Reply 41 of 47, by Grzyb

User metadata
Rank Oldbie
Rank
Oldbie
mbbrutman wrote on 2021-02-17, 02:36:

To see if the new flow control code is the problem can you rerun the trace but use the 2015 code?

See the attachment.

Also, I've tried with the FTPSRV.
Again, transferring a 10 MB file in BINARY mode.
The modern Linux box is now the client.

Jul 5 2015

PUT to RAMdrive: 561 KB/s
GET from RAMdrive: 581 KB/s

Mar 7 2020

PUT to RAMdrive: 116 KB/s
GET from RAMdrive: 561 KB/s

Attachments

  • Filename
    2015.LOG
    File size
    3.07 KiB
    Downloads
    5 downloads
    File license
    Public domain

Reply 43 of 47, by mbbrutman

User metadata
Rank Member
Rank
Member

Grzyb,

I started digging through the code and I noticed a bug that might be responsible for what you are seeing. Try this, and if it works, then I'll tell you what I screwed up. (And then fixed ...)

http://www.brutman.com/mTCP/ftp_flowcontrolfix.exe

(I can't click on the link to start the download, but I can copy the link to a new tab and get it to work. Weird ...)

Please use the debug trace commands too and send me the results.

-Mike

Reply 44 of 47, by Grzyb

User metadata
Rank Oldbie
Rank
Oldbie

Measurements without debugging:

download to RAMdrive: 113 KB/s
upload from RAMdrive: 650 KB/s

With debugging - see the attachment.

Also, I wanted to see how much can a 386 score in an environment that's saner than ODI+ODIPKT, so I've installed Linux...

Red Hat Linux 5.2
Kernel 2.0.36

time wget -O /dev/null -q ftp://...
(yes, "-q" is important, displaying the progress slows it down measurably...)

685 KB/s

put /proc/kcore

710 KB/s

Attachments

  • Filename
    FCF.LOG
    File size
    401.66 KiB
    Downloads
    6 downloads
    File license
    Public domain

Reply 45 of 47, by mbbrutman

User metadata
Rank Member
Rank
Member

Ok, well clearly that bug isn't the cause of your pain. (The debug log showed the same excessive number of missed packets.)

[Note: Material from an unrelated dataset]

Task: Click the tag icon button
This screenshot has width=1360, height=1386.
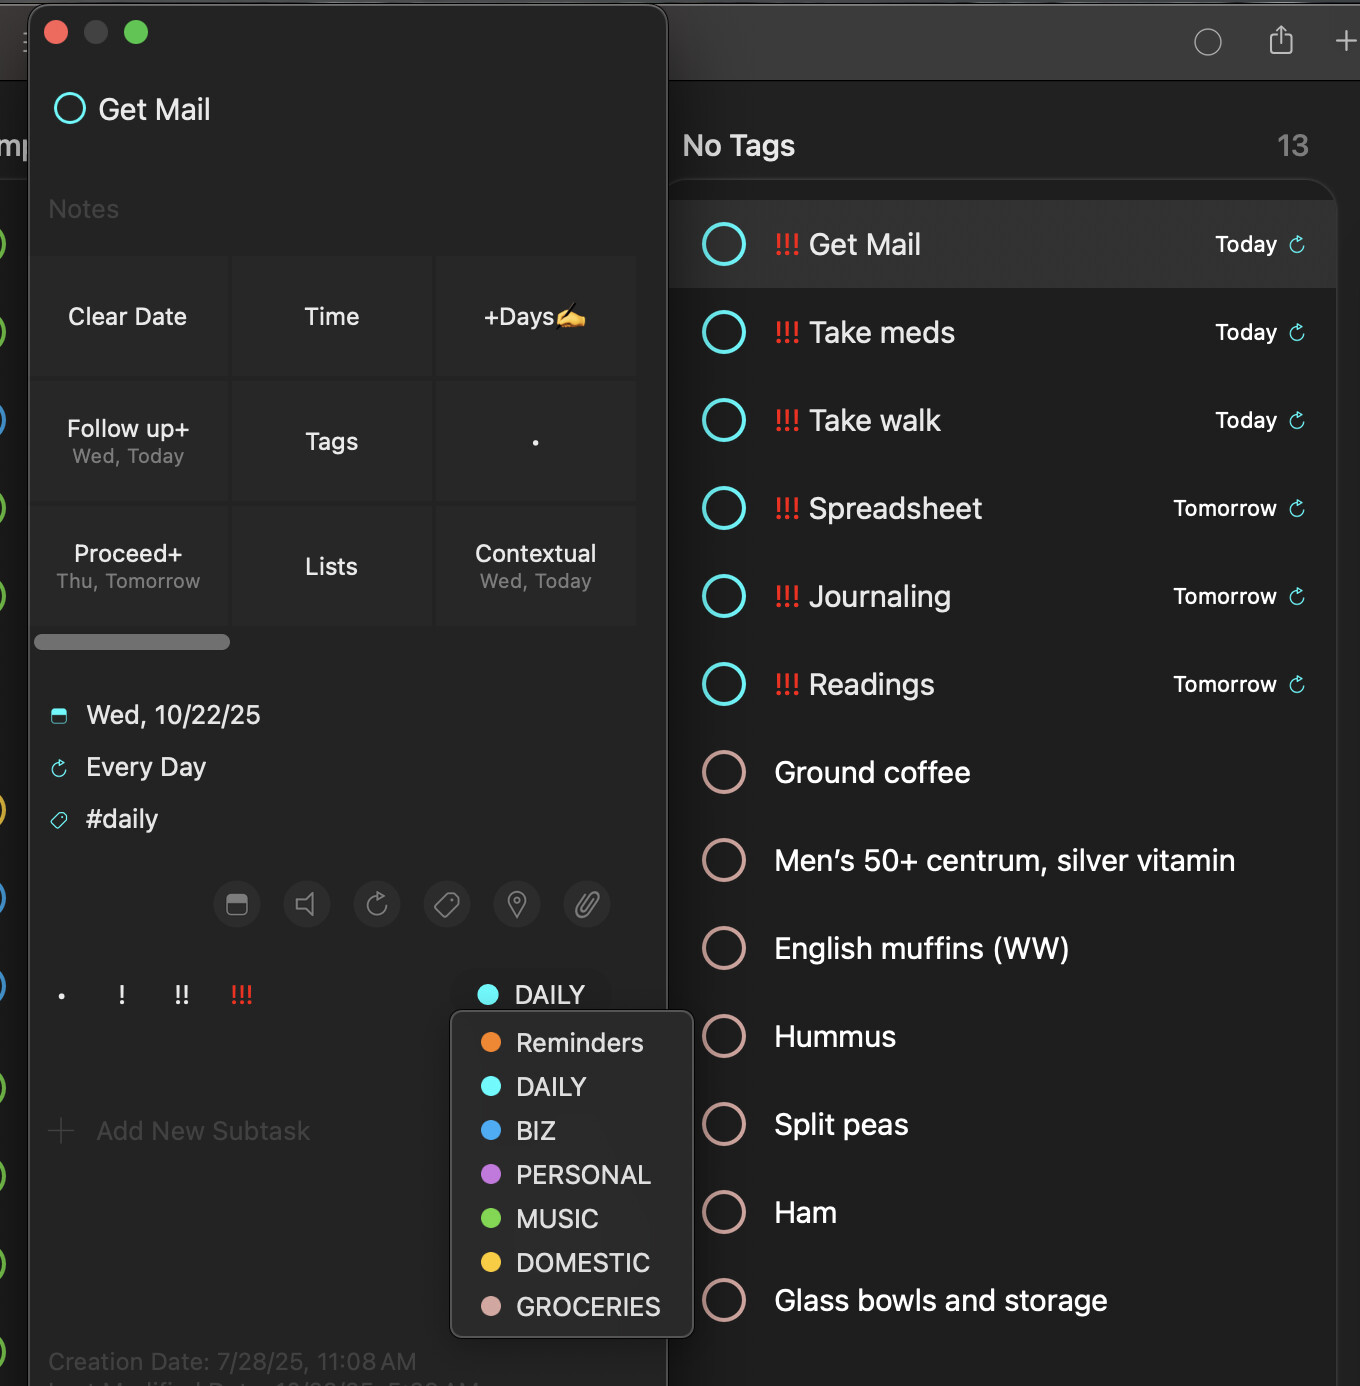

There were not many changes to the TCP layer and below between 2015 and 2020. The window resizing code was added and was pretty extensively tested, but even then it still has the bug I think I found. But otherwise, the code is not that much different.

If the card were in my possession I'd just start "bisecting" the problem and trying to figure out which exact commit to the library causes the problem with receive speed. I could do that with you, but it would be tedious for you to keep running experiments. If you are up to it let me know; with about 10 variations it should be possible to narrow down where it broke. While it's easy to blame the specific environment, I'd like to find the root cause. There might be a lesson to be learned that makes the code more robust for everybody. (If we do that we should move to email.)

Reply 46 of 47, by mbbrutman

User metadata
Rank Member
Rank
Member

Just a quick update ...

Grzyb and I are still debugging, but one of the problems I found is his MTU size. He was using the default MTU which is 576, when 1500 is optimal for Ethernet. MTU is specified in the mTCP CFG file, so if you have not set it then you are using the default of 576. Larger MTU means fewer packets and interrupts for the same size of data transfer.

That being said, the code should work with MTU set to 576. What Grzyb is seeing on his machine is still abnormal. But with MTU set to 1500 his machine flies ...

Reply 47 of 47, by mbbrutman

User metadata
Rank Member
Rank
Member

Wrapping this up ...

I had a small bug, but fixing it had no effect because it wasn't the root of the problem.

If you are running a shim to make an ODI driver look like a packet driver you should specify an MTU of 1500. With the default MTU of 576 many more packets were being generated, and it was causing the ODI layer to "drop packets on the floor" silently, making it look like lost packets to mTCP.

The other way to work around that problem is to specify more buffers for the ODI layer in the NET.CFG file. There are web pages recommending 8 buffers for the ODI layer. 12 or 16 is definitely better, and at 16 Grzyb noticed no transfer errors at full speed, even with the MTU set to 576. With MTU at 1500 he was getting over 870KB/sec using FTP.